Workforce Reductions

Описание к видео Workforce Reductions

The process of reducing the workforce is not the opposite of the process of enlarging it. While adding to the workforce is generally well received and signifies good times, reducing the workforce involves some pain and a period of economic constraint.

Although the importance of position management becomes more intense during workforce reduction, the philosophy and many of the tools are different. The reasons for curbing, cutting, or eliminating a part of the workforce can be pragmatic, strategic, or both. They include budget shortfalls, program sunsets, retrenchments affected by ideological beliefs, and technological advancements that make employees redundant. The most common reason for reducing personnel is budget woes, typically aligned with recessions.

The tools that legislators and executives use in reducing the workforce can be more or less severe. Less severe curbs include personnel ceilings, hiring freezes, and buyouts; these approaches put caps on the size of the workforce or reduce it modestly. Such tools are all being used extensively in the public arena across the world today.

Personnel ceilings set the maximum number of positions that may be budgeted by appropriation unit or for all positions in an organization. A related method is the hiring freeze, in which an employer stops hiring for all nonessential positions; a hiring freeze uses the natural attrition caused by retirement and resignations to reduce the workforce.

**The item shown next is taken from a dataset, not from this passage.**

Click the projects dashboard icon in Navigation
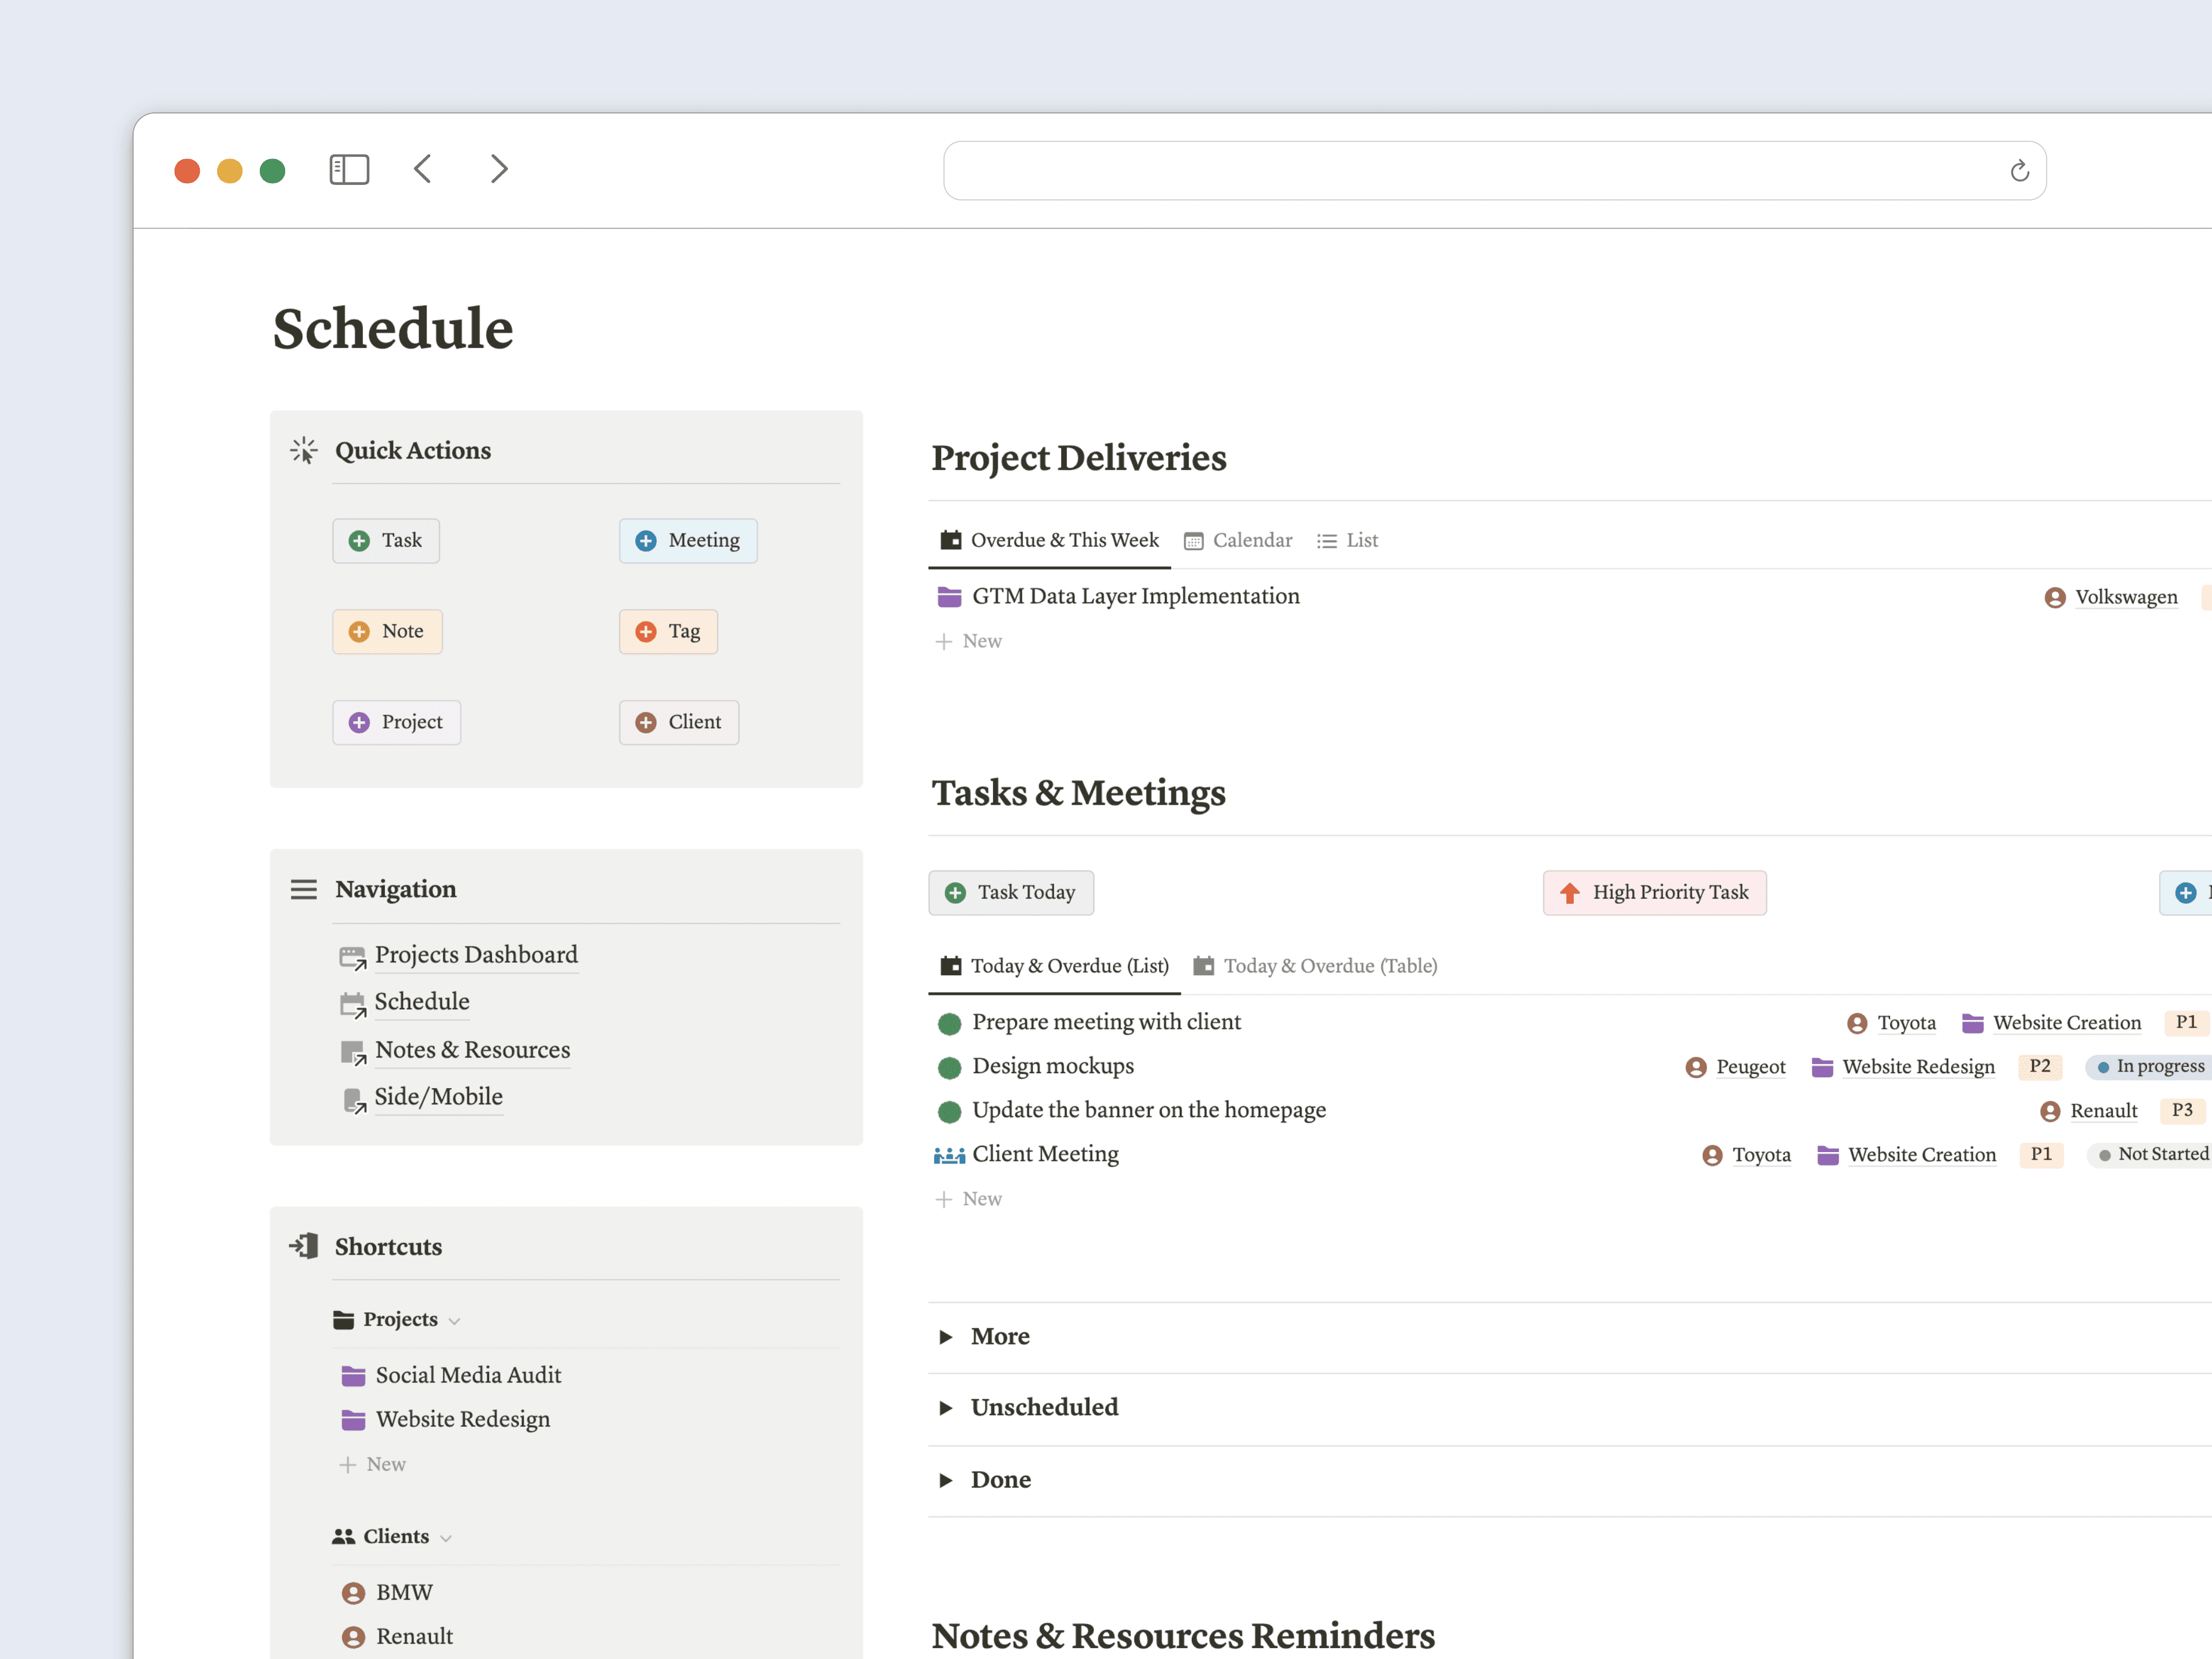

Buyouts can be a more strategic approach to workforce reduction, resulting in lower employee stress levels as colleagues leave in better spirits. The tools used to reduce the workforce more substantially include layoffs, reductions in job costs, and reorganizations.

Privatization occurs when public responsibilities for services or assets are directly or indirectly shifted to the private sector. There are many methods and types of privatization.